Word and element locating data
* Start *

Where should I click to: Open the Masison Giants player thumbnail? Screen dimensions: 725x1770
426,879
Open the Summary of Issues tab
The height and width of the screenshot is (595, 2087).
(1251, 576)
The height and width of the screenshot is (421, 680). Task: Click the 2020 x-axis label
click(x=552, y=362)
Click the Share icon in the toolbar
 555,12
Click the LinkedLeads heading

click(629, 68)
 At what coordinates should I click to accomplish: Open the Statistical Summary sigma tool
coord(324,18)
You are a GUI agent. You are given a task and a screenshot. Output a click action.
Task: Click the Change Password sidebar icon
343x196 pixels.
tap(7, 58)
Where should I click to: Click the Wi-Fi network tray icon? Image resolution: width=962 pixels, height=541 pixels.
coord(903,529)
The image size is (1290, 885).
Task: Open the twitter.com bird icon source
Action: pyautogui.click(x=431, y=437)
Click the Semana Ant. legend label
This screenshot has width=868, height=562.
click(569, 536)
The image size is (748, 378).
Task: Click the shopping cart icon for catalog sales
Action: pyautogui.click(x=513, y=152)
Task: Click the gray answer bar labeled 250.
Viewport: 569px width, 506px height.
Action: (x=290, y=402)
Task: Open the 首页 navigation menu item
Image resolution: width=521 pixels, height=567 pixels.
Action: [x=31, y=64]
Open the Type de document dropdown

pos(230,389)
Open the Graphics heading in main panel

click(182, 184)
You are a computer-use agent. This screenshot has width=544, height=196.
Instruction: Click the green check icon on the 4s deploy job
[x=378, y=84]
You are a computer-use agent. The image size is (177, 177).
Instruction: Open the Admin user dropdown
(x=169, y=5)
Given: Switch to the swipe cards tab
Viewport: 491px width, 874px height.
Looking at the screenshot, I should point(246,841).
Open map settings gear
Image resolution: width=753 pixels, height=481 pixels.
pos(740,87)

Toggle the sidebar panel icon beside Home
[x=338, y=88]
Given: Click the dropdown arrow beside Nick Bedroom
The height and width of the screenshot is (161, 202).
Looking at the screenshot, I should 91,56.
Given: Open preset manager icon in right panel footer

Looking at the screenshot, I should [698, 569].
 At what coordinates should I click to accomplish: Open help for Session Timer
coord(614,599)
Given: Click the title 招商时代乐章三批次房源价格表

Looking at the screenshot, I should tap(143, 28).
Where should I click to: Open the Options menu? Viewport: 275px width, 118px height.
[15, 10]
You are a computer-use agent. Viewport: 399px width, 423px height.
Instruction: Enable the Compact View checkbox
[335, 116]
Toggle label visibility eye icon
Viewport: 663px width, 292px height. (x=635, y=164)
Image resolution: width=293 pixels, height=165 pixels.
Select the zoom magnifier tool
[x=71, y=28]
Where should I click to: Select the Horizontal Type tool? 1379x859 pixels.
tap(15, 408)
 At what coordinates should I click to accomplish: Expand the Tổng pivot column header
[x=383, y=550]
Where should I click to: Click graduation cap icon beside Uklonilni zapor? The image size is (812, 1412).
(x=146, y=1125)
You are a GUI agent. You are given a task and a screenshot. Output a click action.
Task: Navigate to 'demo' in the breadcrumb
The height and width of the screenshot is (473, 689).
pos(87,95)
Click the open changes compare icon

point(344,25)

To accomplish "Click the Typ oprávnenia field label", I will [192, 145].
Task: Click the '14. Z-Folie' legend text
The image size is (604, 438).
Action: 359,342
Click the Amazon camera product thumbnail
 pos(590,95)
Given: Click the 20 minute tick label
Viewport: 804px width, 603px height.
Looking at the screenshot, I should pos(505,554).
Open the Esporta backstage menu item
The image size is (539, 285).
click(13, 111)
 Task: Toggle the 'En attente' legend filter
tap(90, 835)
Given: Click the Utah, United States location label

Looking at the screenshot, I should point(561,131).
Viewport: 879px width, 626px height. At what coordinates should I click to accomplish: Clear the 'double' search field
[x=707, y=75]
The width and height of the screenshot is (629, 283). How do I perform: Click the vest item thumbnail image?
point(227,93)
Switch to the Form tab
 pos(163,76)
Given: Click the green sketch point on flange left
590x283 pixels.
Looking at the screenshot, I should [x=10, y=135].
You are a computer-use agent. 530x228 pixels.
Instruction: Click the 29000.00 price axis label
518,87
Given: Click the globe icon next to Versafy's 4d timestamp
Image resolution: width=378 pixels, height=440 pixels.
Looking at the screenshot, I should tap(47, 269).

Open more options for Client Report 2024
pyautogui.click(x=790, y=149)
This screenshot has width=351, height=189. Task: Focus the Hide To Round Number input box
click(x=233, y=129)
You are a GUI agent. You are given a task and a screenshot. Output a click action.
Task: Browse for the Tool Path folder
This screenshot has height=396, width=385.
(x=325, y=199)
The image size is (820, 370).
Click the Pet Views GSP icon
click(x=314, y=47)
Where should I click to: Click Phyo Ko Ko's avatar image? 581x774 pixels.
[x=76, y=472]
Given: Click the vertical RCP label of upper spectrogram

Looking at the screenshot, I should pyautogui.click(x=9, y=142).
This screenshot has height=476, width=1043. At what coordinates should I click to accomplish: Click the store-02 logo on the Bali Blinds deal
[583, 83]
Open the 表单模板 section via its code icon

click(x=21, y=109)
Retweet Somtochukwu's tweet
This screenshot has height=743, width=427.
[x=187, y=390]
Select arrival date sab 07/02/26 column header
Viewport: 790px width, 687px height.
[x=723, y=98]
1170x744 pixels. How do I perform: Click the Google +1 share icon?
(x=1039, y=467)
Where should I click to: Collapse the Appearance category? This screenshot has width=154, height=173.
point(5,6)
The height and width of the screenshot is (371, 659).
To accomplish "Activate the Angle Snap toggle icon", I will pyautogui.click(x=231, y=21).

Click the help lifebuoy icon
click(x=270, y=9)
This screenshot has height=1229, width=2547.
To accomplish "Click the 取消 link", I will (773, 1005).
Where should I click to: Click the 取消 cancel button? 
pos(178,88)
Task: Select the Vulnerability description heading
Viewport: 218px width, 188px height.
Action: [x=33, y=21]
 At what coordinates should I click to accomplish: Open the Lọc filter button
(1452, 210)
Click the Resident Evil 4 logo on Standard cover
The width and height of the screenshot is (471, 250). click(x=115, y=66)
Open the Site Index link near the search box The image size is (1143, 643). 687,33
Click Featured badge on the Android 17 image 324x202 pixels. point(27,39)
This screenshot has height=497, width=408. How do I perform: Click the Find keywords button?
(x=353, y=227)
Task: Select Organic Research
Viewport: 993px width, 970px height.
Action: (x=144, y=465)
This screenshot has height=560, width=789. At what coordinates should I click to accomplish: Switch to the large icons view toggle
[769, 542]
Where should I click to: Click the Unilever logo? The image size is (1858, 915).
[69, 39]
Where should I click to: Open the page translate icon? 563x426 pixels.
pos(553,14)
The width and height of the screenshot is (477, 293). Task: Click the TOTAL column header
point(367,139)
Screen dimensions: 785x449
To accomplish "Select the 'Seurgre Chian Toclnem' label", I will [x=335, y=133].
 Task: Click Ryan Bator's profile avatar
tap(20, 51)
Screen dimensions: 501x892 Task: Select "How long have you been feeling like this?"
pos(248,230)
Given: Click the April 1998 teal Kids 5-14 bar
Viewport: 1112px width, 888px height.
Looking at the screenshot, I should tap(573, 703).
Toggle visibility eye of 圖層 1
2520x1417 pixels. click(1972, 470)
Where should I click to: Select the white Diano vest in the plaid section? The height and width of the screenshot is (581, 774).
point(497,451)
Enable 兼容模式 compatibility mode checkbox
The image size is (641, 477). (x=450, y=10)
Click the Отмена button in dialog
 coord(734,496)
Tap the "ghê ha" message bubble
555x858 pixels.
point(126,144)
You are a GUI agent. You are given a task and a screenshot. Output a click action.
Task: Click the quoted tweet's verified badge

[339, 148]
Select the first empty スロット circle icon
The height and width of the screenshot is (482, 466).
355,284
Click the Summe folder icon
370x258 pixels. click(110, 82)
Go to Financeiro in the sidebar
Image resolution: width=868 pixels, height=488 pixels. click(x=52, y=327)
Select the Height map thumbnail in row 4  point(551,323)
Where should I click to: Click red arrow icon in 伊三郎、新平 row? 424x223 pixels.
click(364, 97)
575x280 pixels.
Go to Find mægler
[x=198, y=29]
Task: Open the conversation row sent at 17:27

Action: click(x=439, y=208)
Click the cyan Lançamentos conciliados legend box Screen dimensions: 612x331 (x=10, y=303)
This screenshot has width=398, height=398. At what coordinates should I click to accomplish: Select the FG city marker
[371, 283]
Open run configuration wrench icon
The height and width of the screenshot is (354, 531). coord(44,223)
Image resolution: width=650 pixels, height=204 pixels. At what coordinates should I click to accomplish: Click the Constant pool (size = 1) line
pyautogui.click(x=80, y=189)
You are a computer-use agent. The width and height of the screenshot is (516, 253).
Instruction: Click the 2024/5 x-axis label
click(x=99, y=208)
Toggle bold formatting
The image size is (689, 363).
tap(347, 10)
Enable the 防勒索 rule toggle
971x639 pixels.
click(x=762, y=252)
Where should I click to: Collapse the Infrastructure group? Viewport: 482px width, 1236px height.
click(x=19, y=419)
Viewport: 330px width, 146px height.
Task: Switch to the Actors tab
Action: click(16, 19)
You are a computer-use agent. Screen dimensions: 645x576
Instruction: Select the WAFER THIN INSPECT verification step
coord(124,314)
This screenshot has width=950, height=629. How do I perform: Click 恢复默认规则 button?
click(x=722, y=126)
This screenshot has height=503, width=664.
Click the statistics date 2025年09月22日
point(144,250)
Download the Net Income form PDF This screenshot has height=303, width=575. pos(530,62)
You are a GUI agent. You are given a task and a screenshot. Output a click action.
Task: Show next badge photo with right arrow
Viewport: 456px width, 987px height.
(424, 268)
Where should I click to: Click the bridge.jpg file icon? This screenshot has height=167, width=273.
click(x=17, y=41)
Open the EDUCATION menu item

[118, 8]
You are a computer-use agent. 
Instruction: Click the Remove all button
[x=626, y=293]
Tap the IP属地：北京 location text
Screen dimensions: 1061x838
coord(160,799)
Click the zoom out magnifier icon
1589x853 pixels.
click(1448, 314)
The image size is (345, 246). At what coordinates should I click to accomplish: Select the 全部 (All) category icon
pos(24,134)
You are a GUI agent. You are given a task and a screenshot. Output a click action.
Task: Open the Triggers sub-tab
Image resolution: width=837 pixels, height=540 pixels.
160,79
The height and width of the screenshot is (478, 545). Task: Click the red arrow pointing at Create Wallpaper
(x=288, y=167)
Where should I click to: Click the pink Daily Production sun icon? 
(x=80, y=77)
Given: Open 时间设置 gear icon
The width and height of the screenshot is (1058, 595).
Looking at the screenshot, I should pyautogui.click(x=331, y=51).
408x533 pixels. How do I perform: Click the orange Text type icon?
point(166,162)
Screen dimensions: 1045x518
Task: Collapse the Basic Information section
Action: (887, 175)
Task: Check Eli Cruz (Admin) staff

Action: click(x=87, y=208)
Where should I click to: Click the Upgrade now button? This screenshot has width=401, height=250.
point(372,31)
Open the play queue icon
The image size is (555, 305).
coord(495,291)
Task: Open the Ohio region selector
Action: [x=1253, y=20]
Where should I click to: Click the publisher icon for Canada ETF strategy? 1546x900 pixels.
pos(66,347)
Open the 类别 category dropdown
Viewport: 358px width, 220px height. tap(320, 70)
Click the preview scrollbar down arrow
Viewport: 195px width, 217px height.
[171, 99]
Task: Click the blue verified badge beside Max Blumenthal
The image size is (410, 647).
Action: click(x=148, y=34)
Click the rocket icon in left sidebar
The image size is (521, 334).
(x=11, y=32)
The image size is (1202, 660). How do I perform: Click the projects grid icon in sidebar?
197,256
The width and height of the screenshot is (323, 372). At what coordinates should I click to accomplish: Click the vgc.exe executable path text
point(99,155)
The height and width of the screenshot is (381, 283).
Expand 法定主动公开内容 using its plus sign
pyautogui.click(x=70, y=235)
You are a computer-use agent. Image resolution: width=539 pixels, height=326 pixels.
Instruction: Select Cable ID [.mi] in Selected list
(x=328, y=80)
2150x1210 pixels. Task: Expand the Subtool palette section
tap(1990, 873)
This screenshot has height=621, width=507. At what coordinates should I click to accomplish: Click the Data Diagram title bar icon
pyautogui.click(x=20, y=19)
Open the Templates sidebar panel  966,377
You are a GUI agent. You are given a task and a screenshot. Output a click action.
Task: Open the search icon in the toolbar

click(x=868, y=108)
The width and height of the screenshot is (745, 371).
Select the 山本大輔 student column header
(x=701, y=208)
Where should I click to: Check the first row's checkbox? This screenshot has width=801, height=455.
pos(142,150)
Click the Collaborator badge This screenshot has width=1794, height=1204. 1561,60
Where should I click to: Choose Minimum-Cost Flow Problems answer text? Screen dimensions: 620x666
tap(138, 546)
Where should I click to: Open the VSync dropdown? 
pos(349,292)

* End *

* Objective: Please copy out, unchanged, the part of the entries that opens with the line containing "Open the Templates" and closes with the last of the entries.

* Task result:
Open the Templates sidebar panel  966,377
You are a GUI agent. You are given a task and a screenshot. Output a click action.
Task: Open the search icon in the toolbar

click(x=868, y=108)
The width and height of the screenshot is (745, 371).
Select the 山本大輔 student column header
(x=701, y=208)
Where should I click to: Check the first row's checkbox? This screenshot has width=801, height=455.
pos(142,150)
Click the Collaborator badge This screenshot has width=1794, height=1204. 1561,60
Where should I click to: Choose Minimum-Cost Flow Problems answer text? Screen dimensions: 620x666
tap(138, 546)
Where should I click to: Open the VSync dropdown? 
pos(349,292)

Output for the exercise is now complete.